To do:
Repeat the data below from the line containing "You are a computer-use agent. Screen" down to the end, putting "Command" in place of "Instruction" and leaving everything else unchanged.

=====

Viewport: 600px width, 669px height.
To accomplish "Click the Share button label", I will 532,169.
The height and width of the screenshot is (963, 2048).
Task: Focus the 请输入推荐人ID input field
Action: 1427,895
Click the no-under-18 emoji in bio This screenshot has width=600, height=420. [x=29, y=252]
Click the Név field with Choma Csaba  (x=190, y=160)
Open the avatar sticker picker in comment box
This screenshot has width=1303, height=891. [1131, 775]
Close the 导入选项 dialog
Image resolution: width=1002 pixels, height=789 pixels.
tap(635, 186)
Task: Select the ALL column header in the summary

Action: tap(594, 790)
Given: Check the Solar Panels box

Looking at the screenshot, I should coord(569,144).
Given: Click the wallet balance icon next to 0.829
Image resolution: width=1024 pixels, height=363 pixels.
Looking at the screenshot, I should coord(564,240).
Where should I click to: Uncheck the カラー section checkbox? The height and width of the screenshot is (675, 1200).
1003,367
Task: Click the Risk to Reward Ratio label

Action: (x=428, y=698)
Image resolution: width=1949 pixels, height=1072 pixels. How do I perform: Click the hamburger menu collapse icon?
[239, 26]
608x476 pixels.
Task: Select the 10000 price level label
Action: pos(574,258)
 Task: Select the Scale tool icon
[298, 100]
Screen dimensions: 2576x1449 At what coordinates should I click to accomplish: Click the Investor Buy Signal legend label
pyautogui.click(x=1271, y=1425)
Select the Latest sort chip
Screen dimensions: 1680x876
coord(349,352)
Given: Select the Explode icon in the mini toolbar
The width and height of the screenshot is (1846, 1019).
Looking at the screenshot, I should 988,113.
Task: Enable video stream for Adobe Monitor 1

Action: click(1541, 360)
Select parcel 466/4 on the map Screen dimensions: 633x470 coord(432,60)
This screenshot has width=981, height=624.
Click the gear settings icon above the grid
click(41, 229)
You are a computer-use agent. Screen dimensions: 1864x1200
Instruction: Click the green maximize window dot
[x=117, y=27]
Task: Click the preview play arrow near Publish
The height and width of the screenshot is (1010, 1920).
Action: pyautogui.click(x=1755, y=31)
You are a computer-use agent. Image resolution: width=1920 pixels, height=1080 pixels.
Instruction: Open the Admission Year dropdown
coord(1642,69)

=====

Task answer:
You are a computer-use agent. Screen dimensions: 1864x1200
Command: Click the green maximize window dot
[x=117, y=27]
Task: Click the preview play arrow near Publish
The height and width of the screenshot is (1010, 1920).
Action: pyautogui.click(x=1755, y=31)
You are a computer-use agent. Image resolution: width=1920 pixels, height=1080 pixels.
Command: Open the Admission Year dropdown
coord(1642,69)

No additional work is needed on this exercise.